Zu lesender Text –
┏━━
„DA-VINCI-CODE“: VATIKAN UND STAATS-TV ÜBERSCHLAGEN SICH VOR KRITIK
: Debatten, als sei Italien katholisch

In Italien heißen Buch und Film ganz so wie das Original: „Da Vinci Code“. Dabei würde südlich der Alpen der in Deutschland gewählte Titel bestens passen. „Sakrileg, Sakrileg!“ krähen hier schon seit Wochen katholische Kreise, wann immer die Rede auf Dan Browns Schinken und seine Verfilmung kommt. Das Gezeter gibt es anderswo auch, rund um den Globus. Schließlich ist die katholische Kirche eine Weltfirma, und auch die Unterabteilung Opus Dei – die sich besonders geschmäht fühlt, da eines ihrer Mitglieder als fieser Killer durch Buch und Film läuft – agiert global. Doch der Hauptsitz des Unternehmens ist und bleibt nun mal Rom, seit bald 2000 Jahren schon.

In Italien wird zudem die Fiktion verteidigt, das Land sei grundkatholisch. Genau genommen residiert der Papst zwar bloß in einem Nachbarstaat, dem Vatikan, aber das vergessen die „vatikanischen Kreise“ ebenso wie die italienischen Bischöfe immer dann gern, wenn es nicht um Steuer- und andre Privilegien geht. Wann immer ein „Machwerk“ wie „Sakrileg“ auf den Markt kommt, führen sie sich auf, als sei der Papst immer noch der weltliche Herrscher in Rom.
┗━━
Aufgabenstellung –
[A] Welche Stadt gilt laut dem Text über den „Da Vinci Code“ in Italien als Hauptsitz der katholischen Kirche?
[B] Aus dem Text über den „Da Vinci Code“ in Italien den Abschnitt von „In Italien heißen“ bis einschließlich „2000 Jahren schon.“ wortgetreu abschreiben.

[Gespeicherte Dateneinträge]
┏━━
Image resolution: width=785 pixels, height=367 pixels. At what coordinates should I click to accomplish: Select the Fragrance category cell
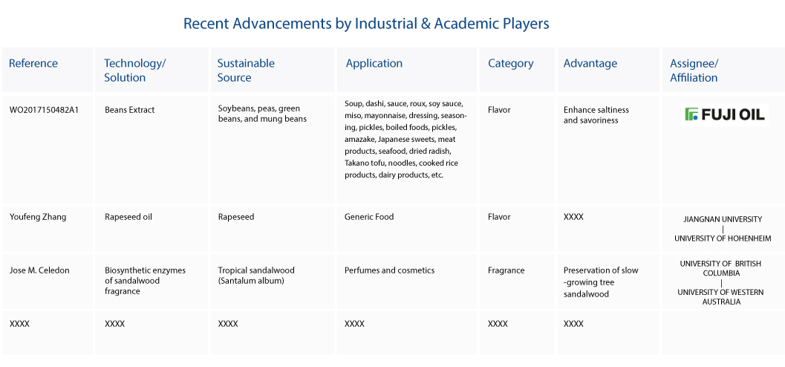click(506, 270)
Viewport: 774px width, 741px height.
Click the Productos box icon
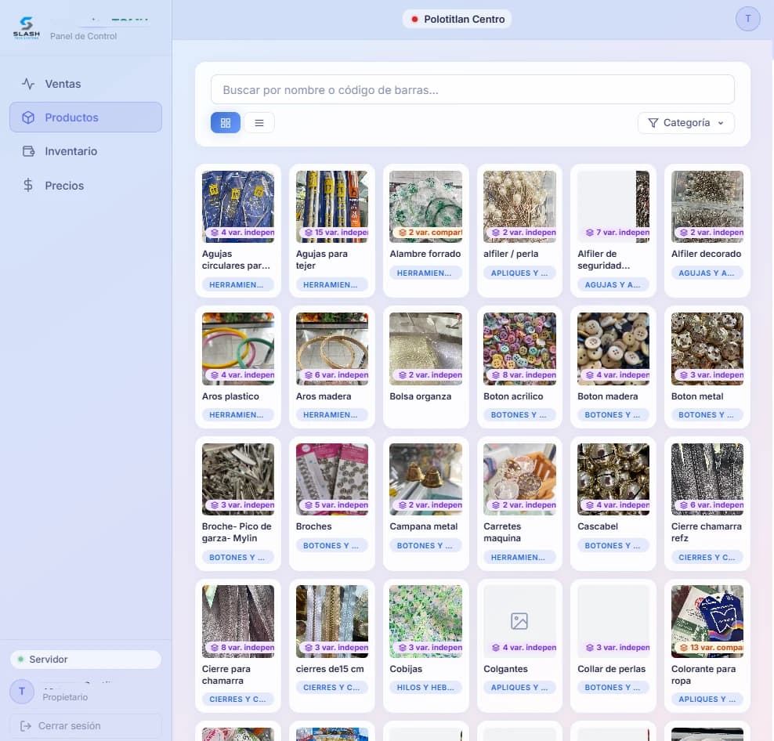28,117
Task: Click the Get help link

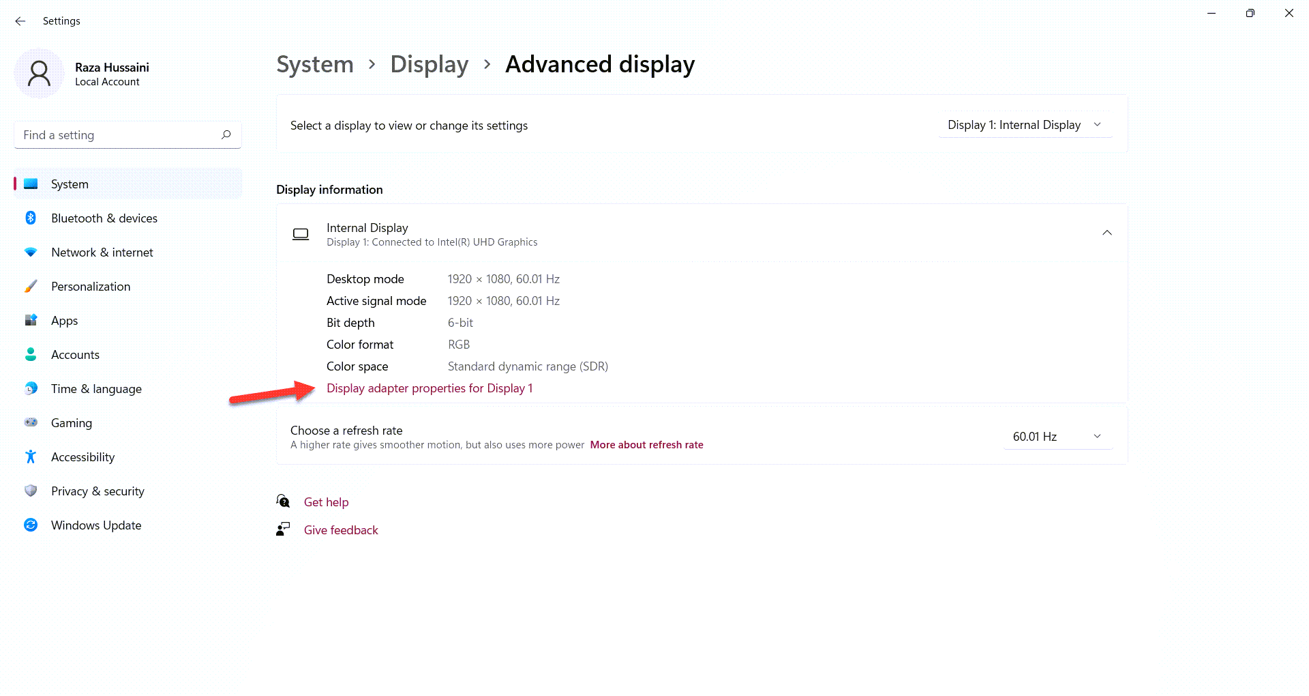Action: (326, 502)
┗━━
Lösungen in Reihenfolge –
[A] Rom, und das seit bald 2000 Jahren.

[B]
In Italien heißen Buch und Film ganz so wie das Original: „Da Vinci Code“. Dabei würde südlich der Alpen der in Deutschland gewählte Titel bestens passen. „Sakrileg, Sakrileg!“ krähen hier schon seit Wochen katholische Kreise, wann immer die Rede auf Dan Browns Schinken und seine Verfilmung kommt. Das Gezeter gibt es anderswo auch, rund um den Globus. Schließlich ist die katholische Kirche eine Weltfirma, und auch die Unterabteilung Opus Dei – die sich besonders geschmäht fühlt, da eines ihrer Mitglieder als fieser Killer durch Buch und Film läuft – agiert global. Doch der Hauptsitz des Unternehmens ist und bleibt nun mal Rom, seit bald 2000 Jahren schon.